◆ Your assignment
Could you set down the listing below exactly, leaving out its pictures?

◆ Data supplied
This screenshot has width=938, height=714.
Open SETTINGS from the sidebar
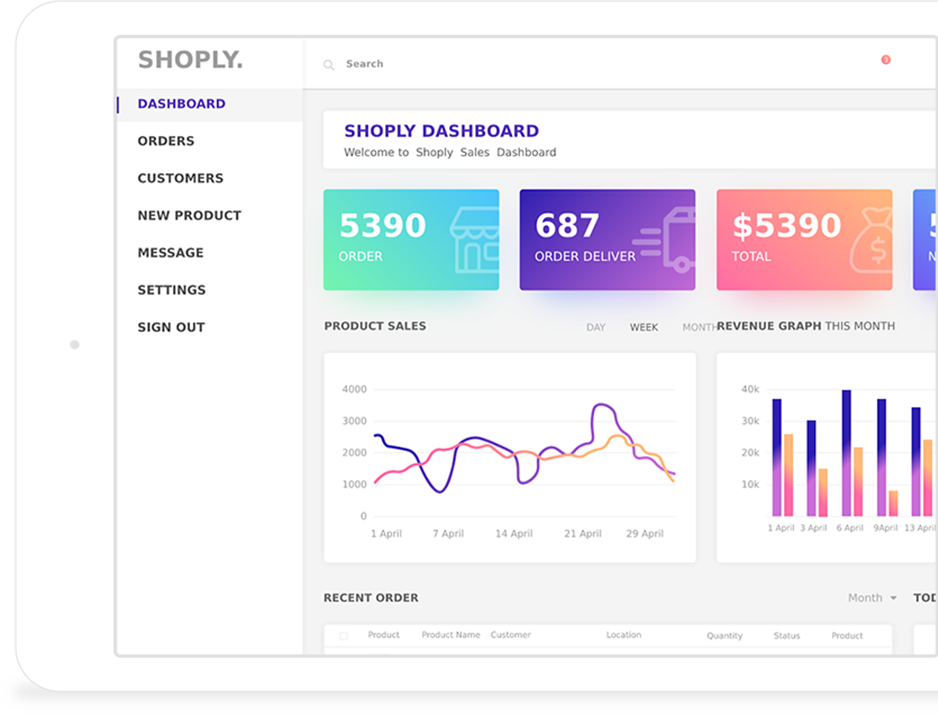(171, 290)
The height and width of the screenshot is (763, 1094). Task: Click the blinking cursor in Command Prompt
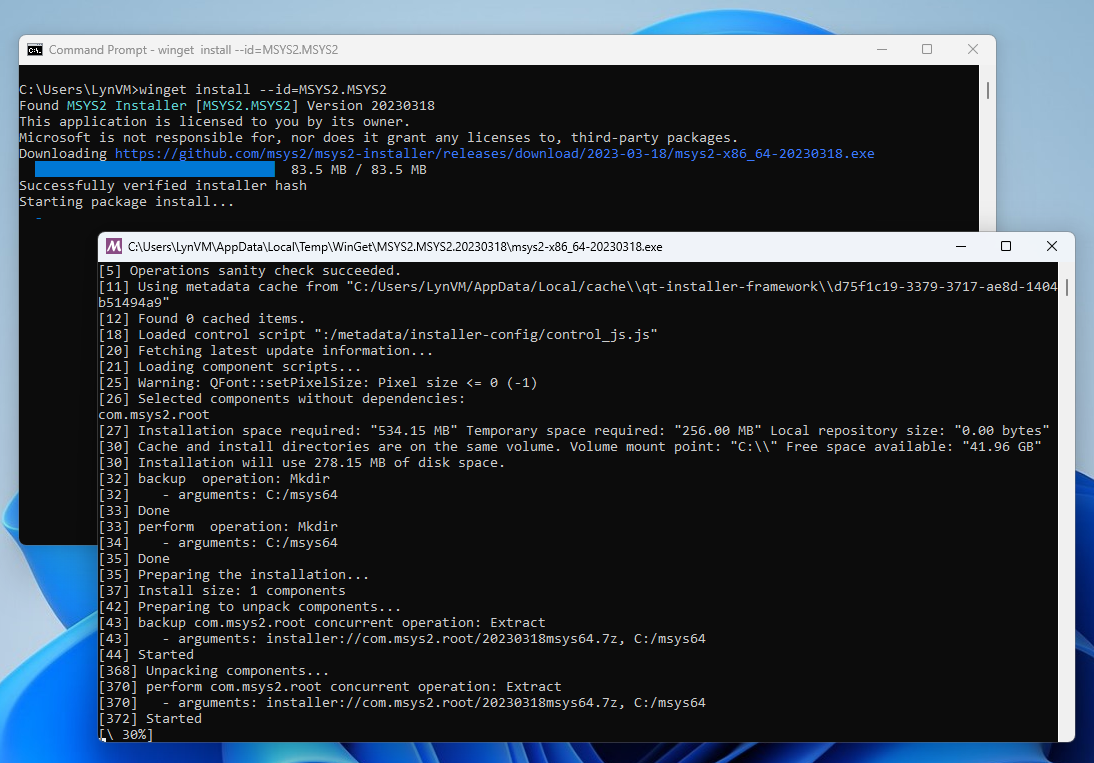[38, 217]
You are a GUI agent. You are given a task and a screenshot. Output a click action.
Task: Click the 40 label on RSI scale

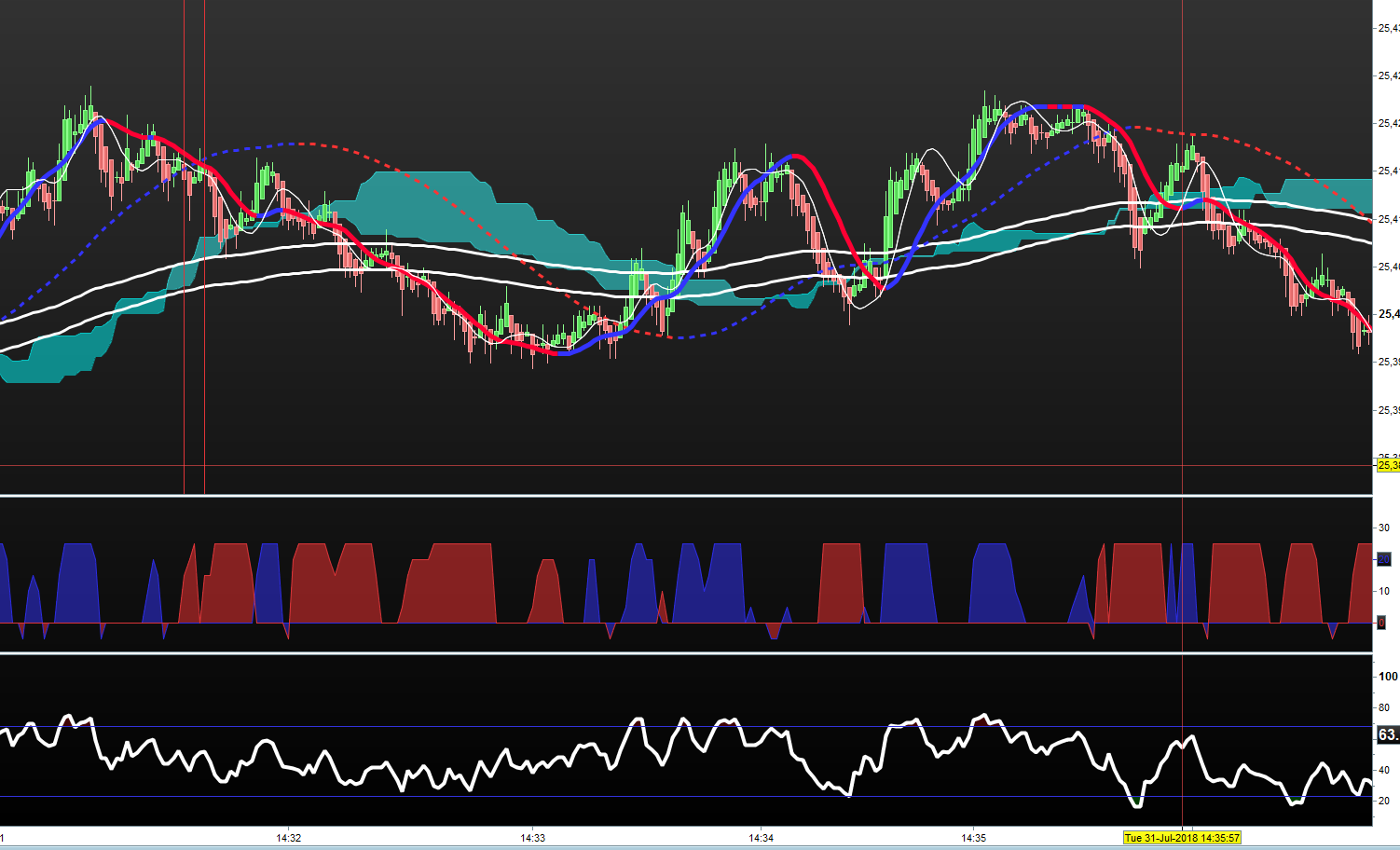1384,770
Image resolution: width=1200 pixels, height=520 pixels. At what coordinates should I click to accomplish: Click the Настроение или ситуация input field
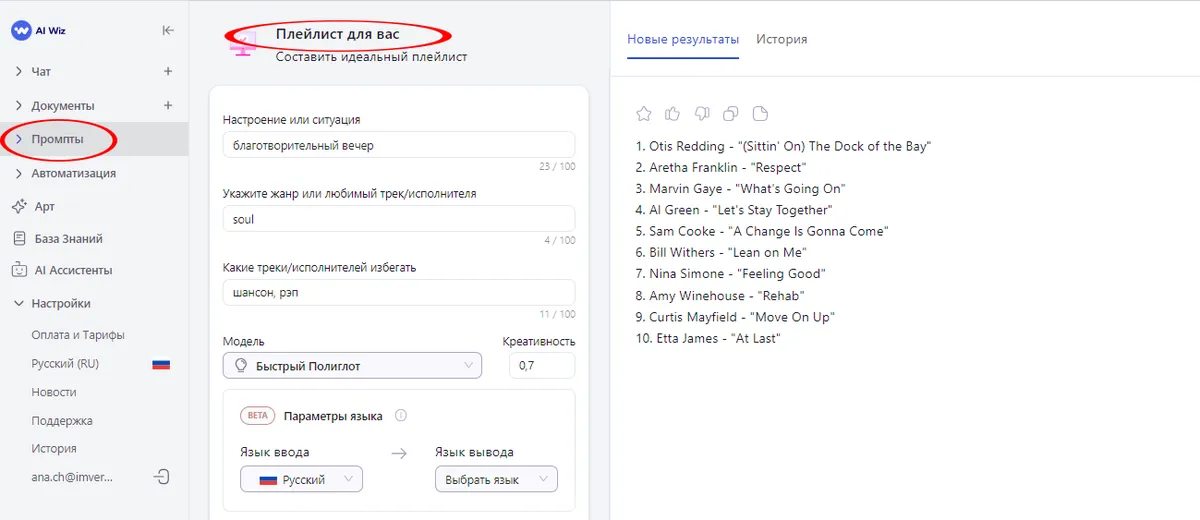pyautogui.click(x=399, y=145)
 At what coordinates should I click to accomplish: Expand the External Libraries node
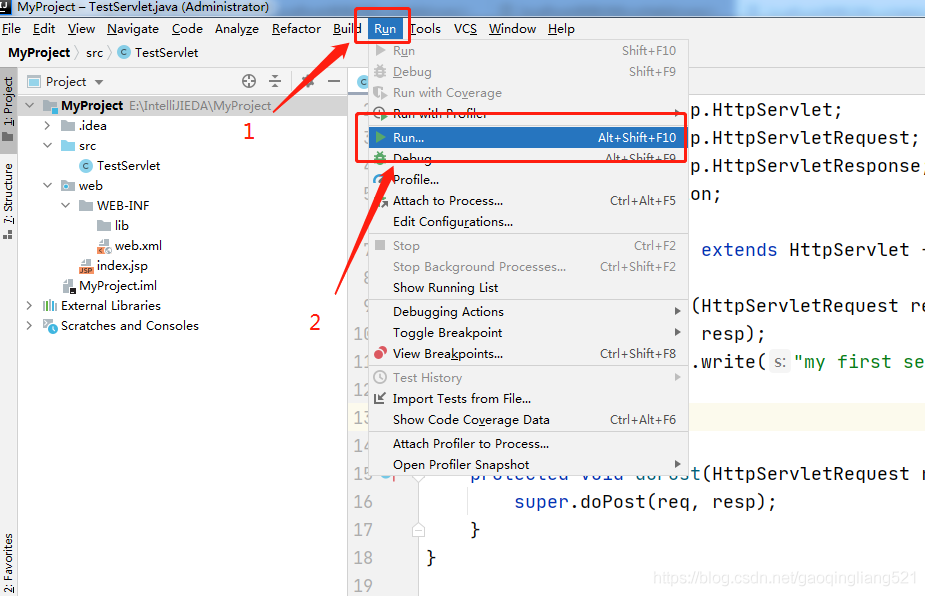(x=28, y=305)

◆ Expected output
This screenshot has width=938, height=714.
Open SETTINGS from the sidebar
(171, 290)
The height and width of the screenshot is (763, 1094). Task: Click the blinking cursor in Command Prompt
[38, 217]
You are a GUI agent. You are given a task and a screenshot. Output a click action.
Task: Click the 40 label on RSI scale

1384,770
Image resolution: width=1200 pixels, height=520 pixels. At what coordinates should I click to accomplish: Click the Настроение или ситуация input field
pyautogui.click(x=399, y=145)
 At what coordinates should I click to accomplish: Expand the External Libraries node
(x=28, y=305)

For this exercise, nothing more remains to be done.